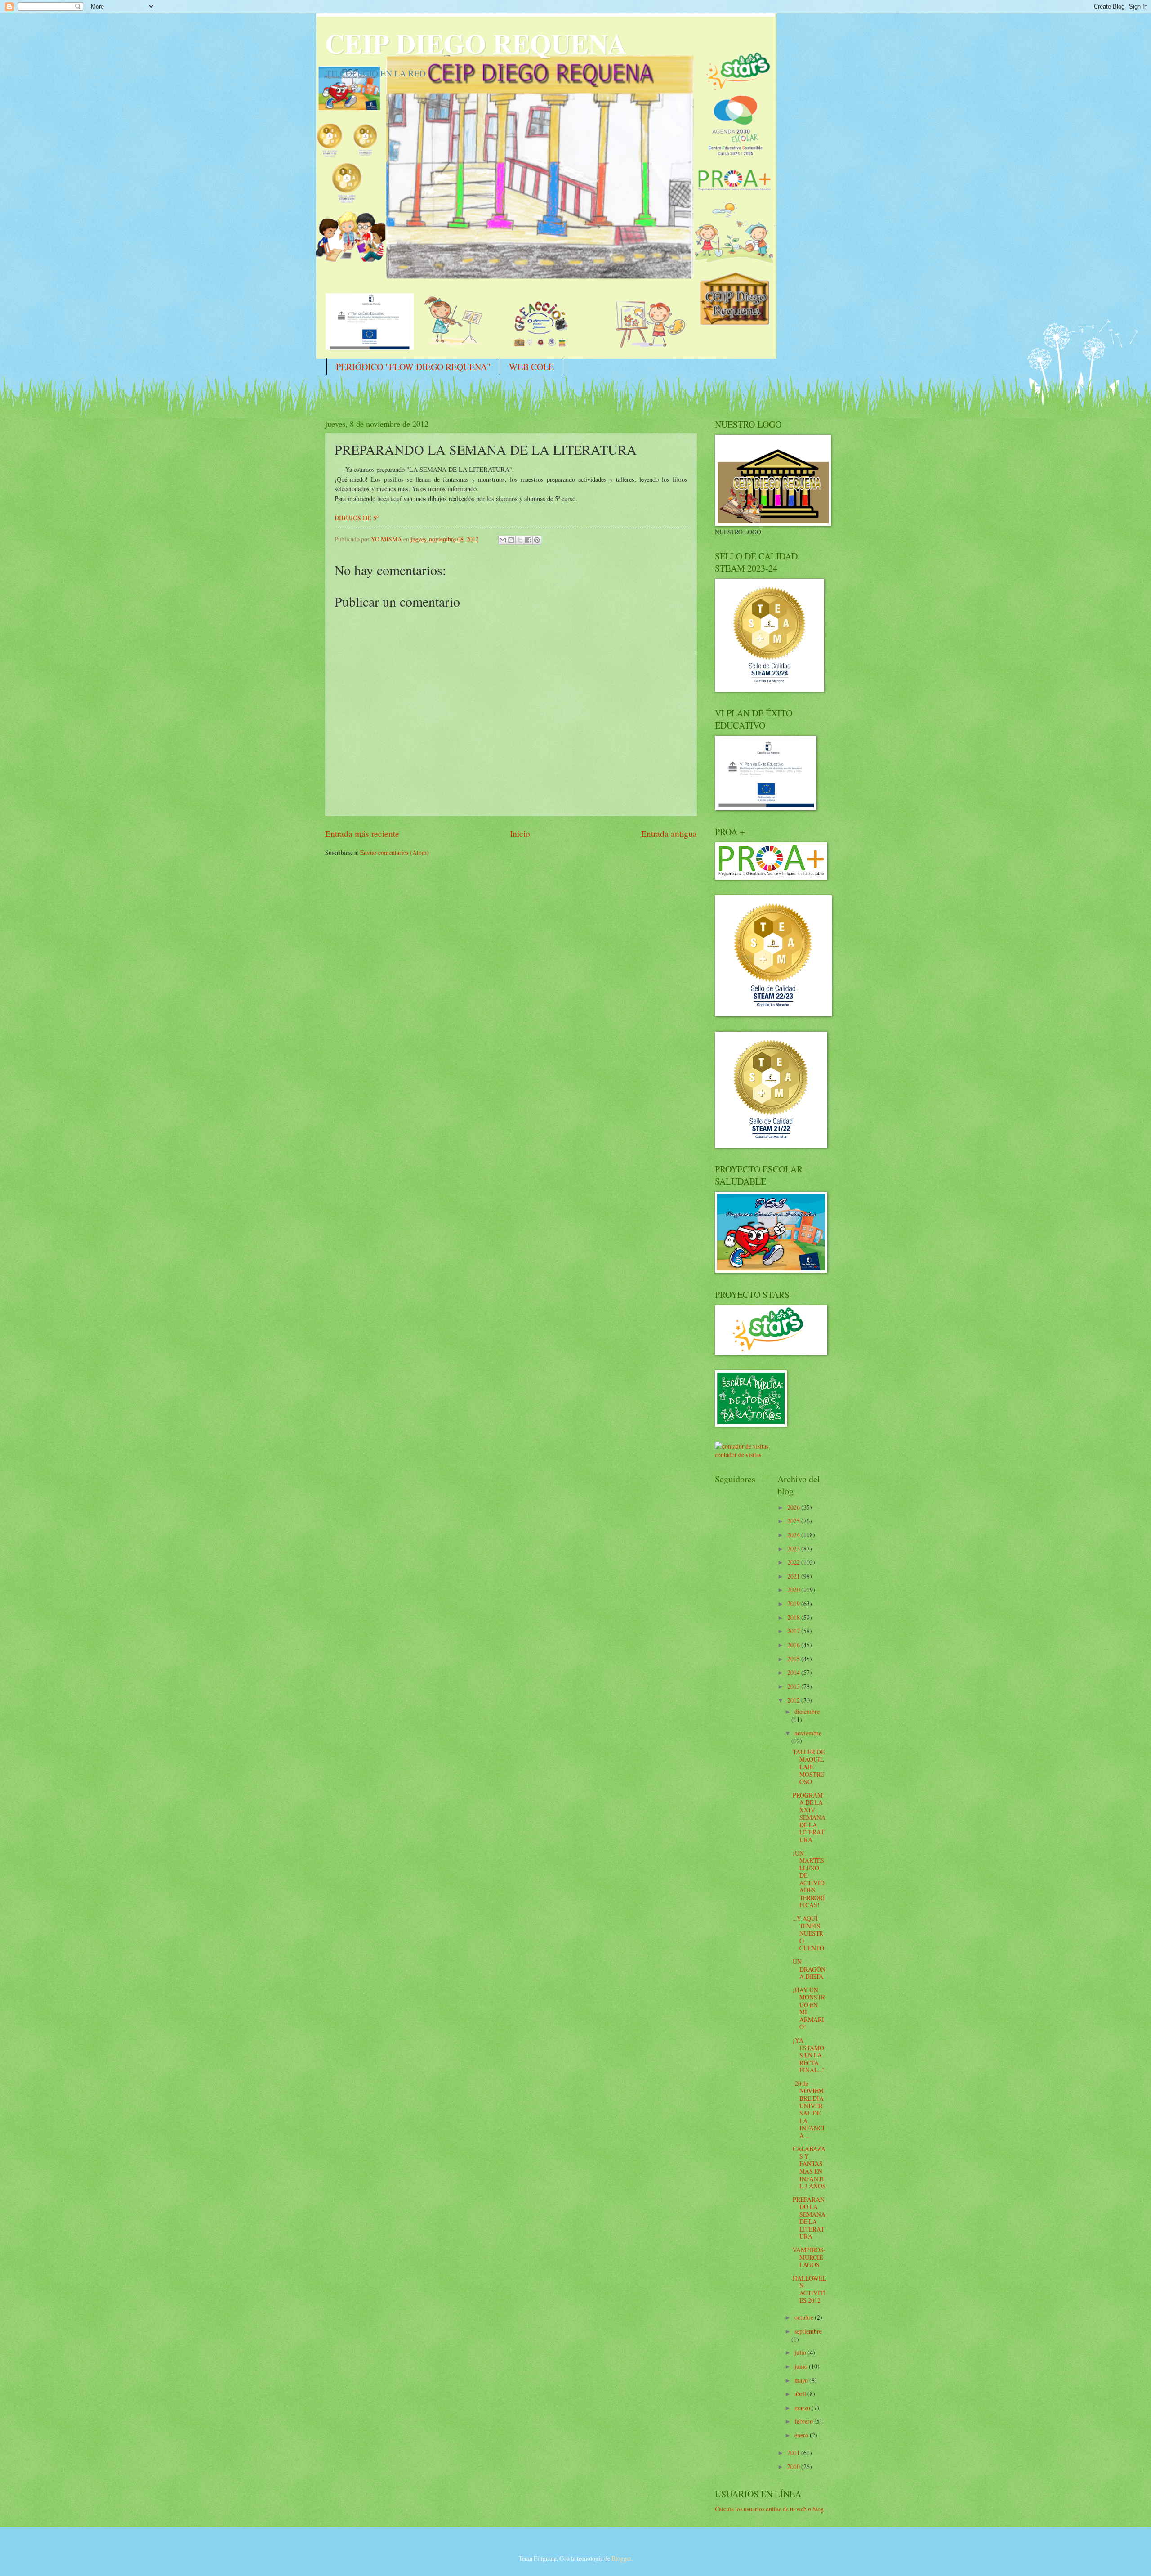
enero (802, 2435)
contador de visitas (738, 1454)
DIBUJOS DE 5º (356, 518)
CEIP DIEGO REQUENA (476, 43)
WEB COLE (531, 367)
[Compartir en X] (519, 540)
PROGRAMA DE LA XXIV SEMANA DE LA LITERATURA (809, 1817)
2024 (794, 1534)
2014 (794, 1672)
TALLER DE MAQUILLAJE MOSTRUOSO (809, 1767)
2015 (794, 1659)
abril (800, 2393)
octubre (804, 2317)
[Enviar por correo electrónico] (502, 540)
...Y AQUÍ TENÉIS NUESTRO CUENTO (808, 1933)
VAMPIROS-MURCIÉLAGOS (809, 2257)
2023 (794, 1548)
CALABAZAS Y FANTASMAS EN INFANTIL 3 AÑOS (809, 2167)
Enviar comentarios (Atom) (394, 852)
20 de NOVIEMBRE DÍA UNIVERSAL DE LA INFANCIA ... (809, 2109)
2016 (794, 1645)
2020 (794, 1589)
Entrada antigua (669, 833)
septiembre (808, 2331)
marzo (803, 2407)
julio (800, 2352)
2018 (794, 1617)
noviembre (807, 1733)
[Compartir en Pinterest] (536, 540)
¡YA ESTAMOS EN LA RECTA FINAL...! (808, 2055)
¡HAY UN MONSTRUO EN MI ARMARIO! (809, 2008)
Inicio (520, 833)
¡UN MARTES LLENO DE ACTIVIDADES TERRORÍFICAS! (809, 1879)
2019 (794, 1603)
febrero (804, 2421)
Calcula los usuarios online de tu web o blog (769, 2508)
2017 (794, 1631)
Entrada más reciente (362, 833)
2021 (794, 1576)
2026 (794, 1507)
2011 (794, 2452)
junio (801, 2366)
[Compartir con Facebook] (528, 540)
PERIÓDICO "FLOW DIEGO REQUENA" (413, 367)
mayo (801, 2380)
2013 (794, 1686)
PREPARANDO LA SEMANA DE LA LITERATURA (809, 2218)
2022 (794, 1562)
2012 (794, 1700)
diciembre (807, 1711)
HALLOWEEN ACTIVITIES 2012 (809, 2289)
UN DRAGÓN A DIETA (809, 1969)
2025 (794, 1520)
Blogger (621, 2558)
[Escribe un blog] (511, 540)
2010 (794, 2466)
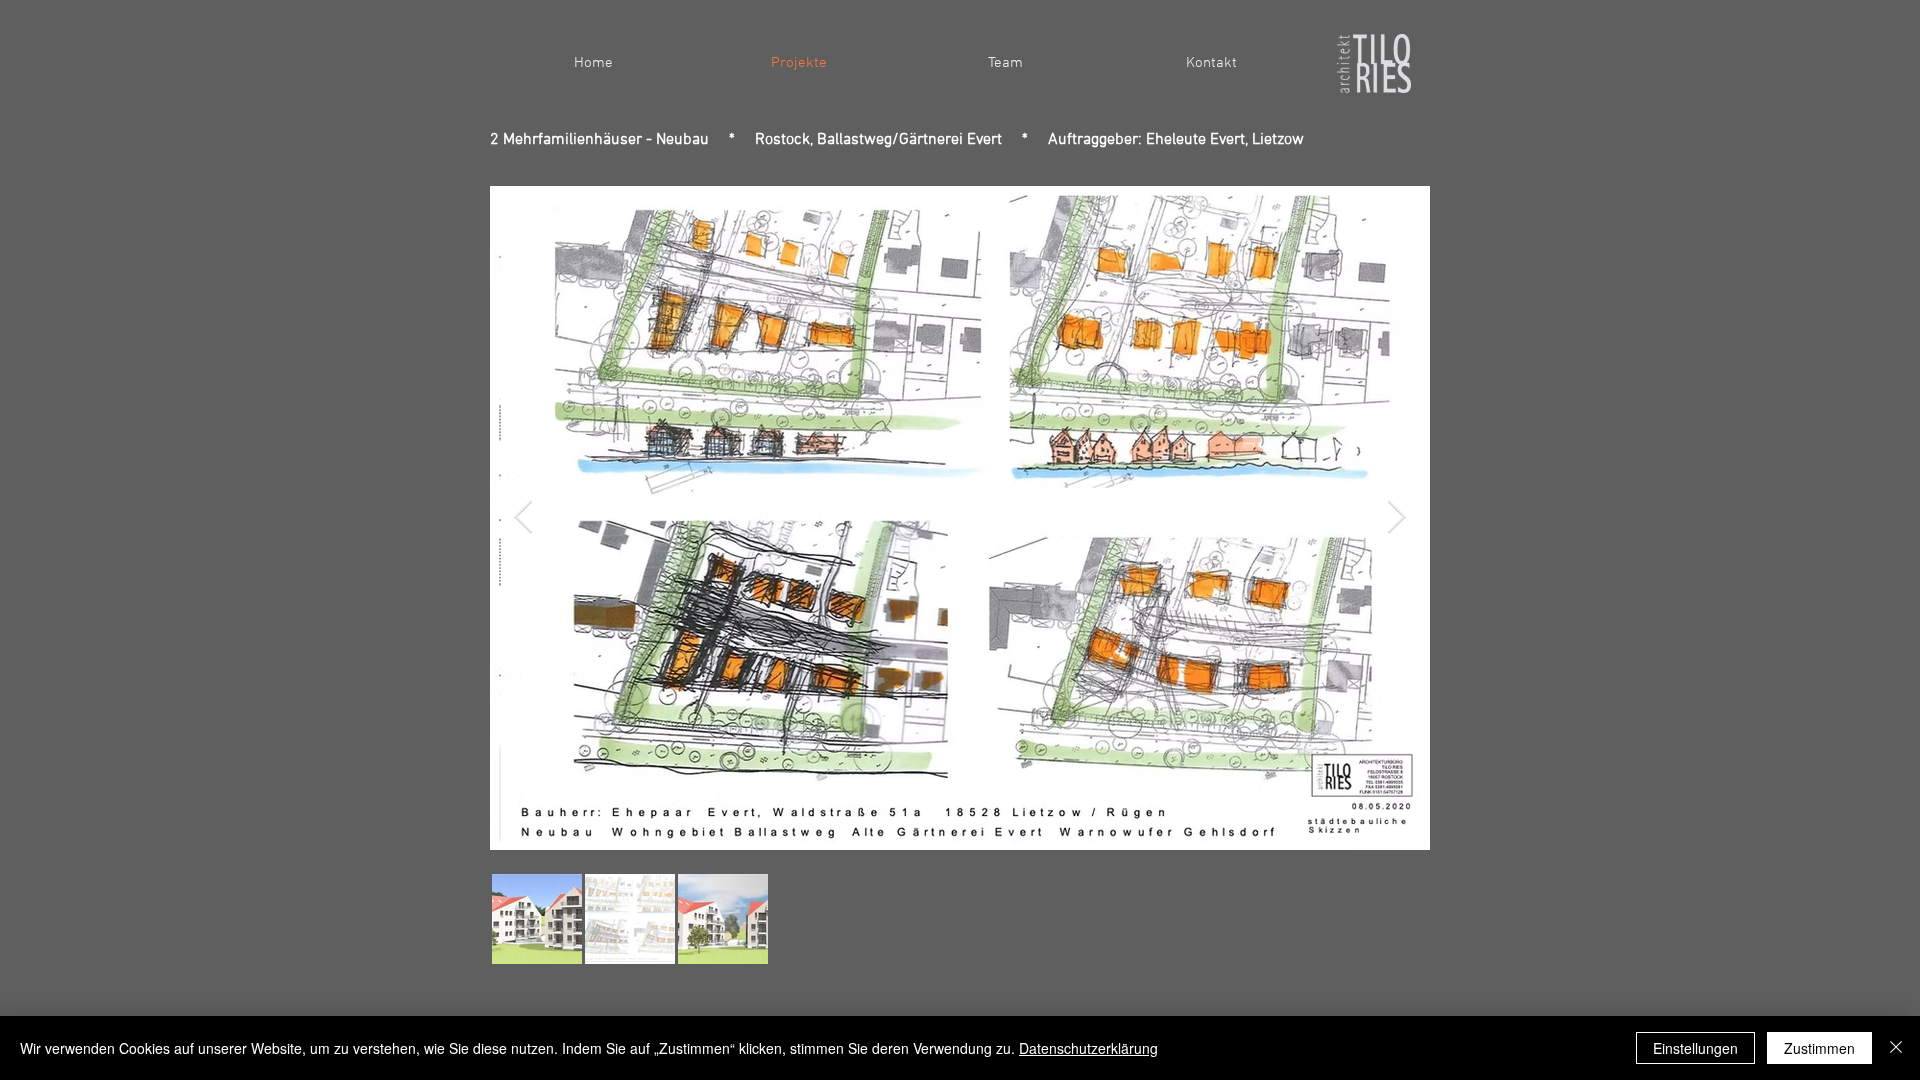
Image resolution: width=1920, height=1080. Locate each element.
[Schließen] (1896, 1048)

###

▶ **Work order**
Write out each entry exactly as given, omitting any picture.

▶ **Task result**
enero (802, 2435)
contador de visitas (738, 1454)
DIBUJOS DE 5º (356, 518)
CEIP DIEGO REQUENA (476, 43)
WEB COLE (531, 367)
[Compartir en X] (519, 540)
PROGRAMA DE LA XXIV SEMANA DE LA LITERATURA (809, 1817)
2024 (794, 1534)
2014 (794, 1672)
TALLER DE MAQUILLAJE MOSTRUOSO (809, 1767)
2015 (794, 1659)
abril (800, 2393)
octubre (804, 2317)
[Enviar por correo electrónico] (502, 540)
...Y AQUÍ TENÉIS NUESTRO CUENTO (808, 1933)
VAMPIROS-MURCIÉLAGOS (809, 2257)
2023 (794, 1548)
CALABAZAS Y FANTASMAS EN INFANTIL 3 AÑOS (809, 2167)
Enviar comentarios (Atom) (394, 852)
20 de NOVIEMBRE DÍA UNIVERSAL DE LA INFANCIA ... (809, 2109)
2016 (794, 1645)
2020 (794, 1589)
Entrada antigua (669, 833)
septiembre (808, 2331)
marzo (803, 2407)
julio (800, 2352)
2018 (794, 1617)
noviembre (807, 1733)
[Compartir en Pinterest] (536, 540)
¡YA ESTAMOS EN LA RECTA FINAL...! (808, 2055)
¡HAY UN MONSTRUO EN MI ARMARIO! (809, 2008)
Inicio (520, 833)
¡UN MARTES LLENO DE ACTIVIDADES TERRORÍFICAS! (809, 1879)
2019 (794, 1603)
febrero (804, 2421)
Calcula los usuarios online de tu web o blog (769, 2508)
2017 (794, 1631)
Entrada más reciente (362, 833)
2021 (794, 1576)
2026 (794, 1507)
2011 (794, 2452)
junio (801, 2366)
[Compartir con Facebook] (528, 540)
PERIÓDICO "FLOW DIEGO REQUENA" (413, 367)
mayo (801, 2380)
2013 (794, 1686)
PREPARANDO LA SEMANA DE LA LITERATURA (809, 2218)
2022 (794, 1562)
2012 (794, 1700)
diciembre (807, 1711)
HALLOWEEN ACTIVITIES 2012 (809, 2289)
UN DRAGÓN A DIETA (809, 1969)
2025 (794, 1520)
Blogger (621, 2558)
[Escribe un blog] (511, 540)
2010 (794, 2466)
Image resolution: width=1920, height=1080. Locate each element.
[Schließen] (1896, 1048)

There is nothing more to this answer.